HOT SEAT

HOT SEAT - A Will Of Her Own - Shivani Vardhan, Founder, Tranzit Khan Market

Shivani Vardhan’s journey from a reserved home-maker to a successful hotelier is quite awe-inspiring. Ms Vardhan, a strong votary of women in business, set foot in the entrepreneurial world during the terrible times of COVID-19. Brushing aside all suggestions against starting a venture in the pandemic, she opened her first restaurant, KLAP, in Khan Market, New Delhi. Years later, Ms Vardhan launched another restaurant, Tranzit Khan Market. She also diversified into artisanal sweets with AAJUNI, a handcrafted mithai (traditional sweets) brand, crafted with premium techniques. Ms Vardhan shares her journey as a restaurateur and other interesting details about her personal life in a lively chat with Sharmila Chand.

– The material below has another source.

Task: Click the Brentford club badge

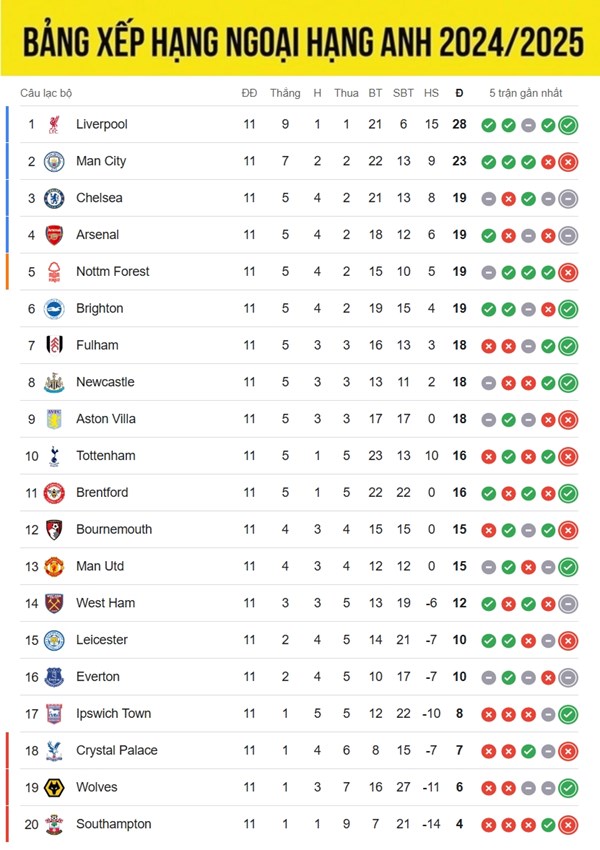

Your journey so far and lessons learnt
It has been rough and difficult. With experience, the right systems, and righteous practices, success is inevitable.

Your philosophy of work
Keep things straightforward. Speak the truth, and stand by it. Address issues immediately rather than postponing them. Work with absolute integrity, commitment and passion.

How do you define yourself?
I was a homemaker for most of my life until I started KLAP. I was very timid, but work and dealing with people have made me strong and tough.

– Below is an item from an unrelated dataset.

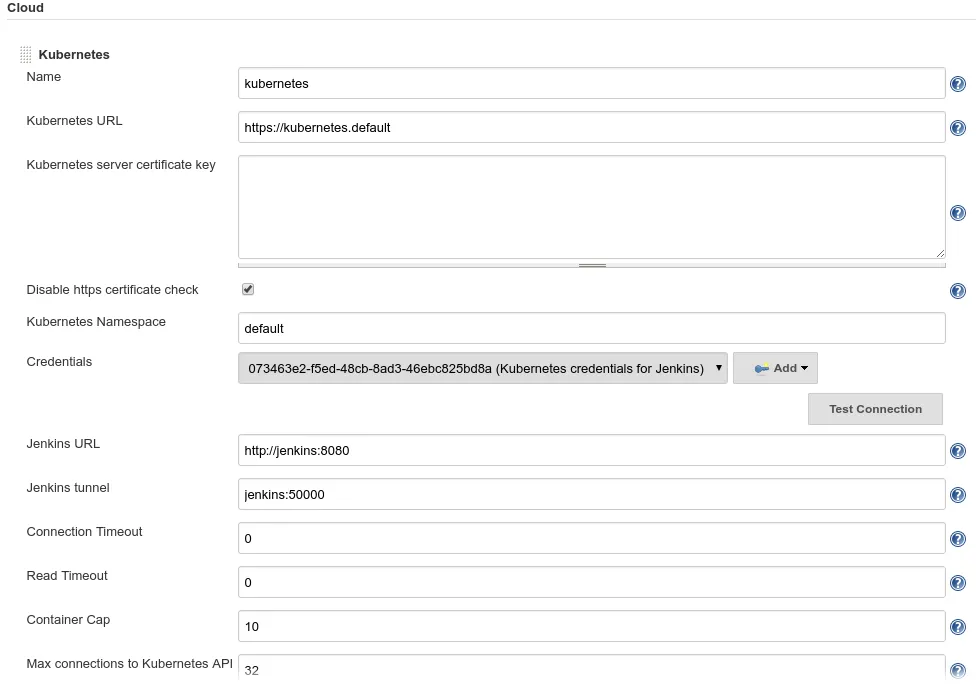Grab the Kubernetes section drag handle
Viewport: 976px width, 689px height.
coord(26,55)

Your strengths and expertise
Apart from food and beverages (F&B), which our chef partner looks after, my strength lies in managing the overall finances of the business. Over the years, I have gained tremendous experience in restaurant operations.

How do you see women entrepreneurship growing in India, especially in the food business?
Hospitality is in the Indian woman’s blood. Indian women are hands on from ensuring family members are well fed to looking after guests at home. Today, you see them wearing professional hats as chefs in five-star hotels.

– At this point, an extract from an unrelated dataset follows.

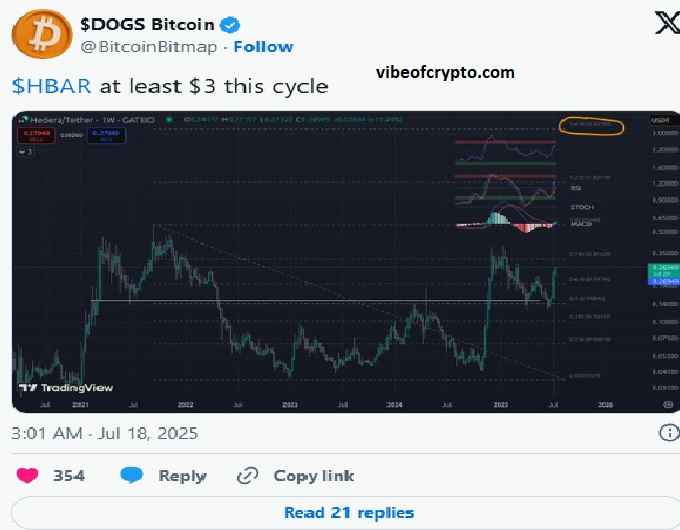The width and height of the screenshot is (680, 530).
Task: Click the copy link chain icon
Action: tap(248, 476)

When did you first think of entering the food business?
I thought of entering the food business at the worst time that the hospitality industry was facing in a century. I went ahead with my first venture, KLAP at Khan Market, New Delhi, during the first round of the pandemic. I believed that nothing is permanent and that the pandemic would end sooner than later. People would flock to new places again, and that was the opportunity
I wanted to capitalise on. That is exactly what happened.

How are you meeting the needs of evolving customers?
Today’s diners are extremely well travelled and knowledgeable. We strive to offer the most authentic flavours across cuisines, complemented by innovative and distinctive cocktails to deliver an unparallelled experience.

What tips would you give to women aspiring to do well in this industry?
One does not need big capital to start a food business. There is no age bar to entrepreneurship. Women at any age can begin, and the sky in the F&B business is limitless.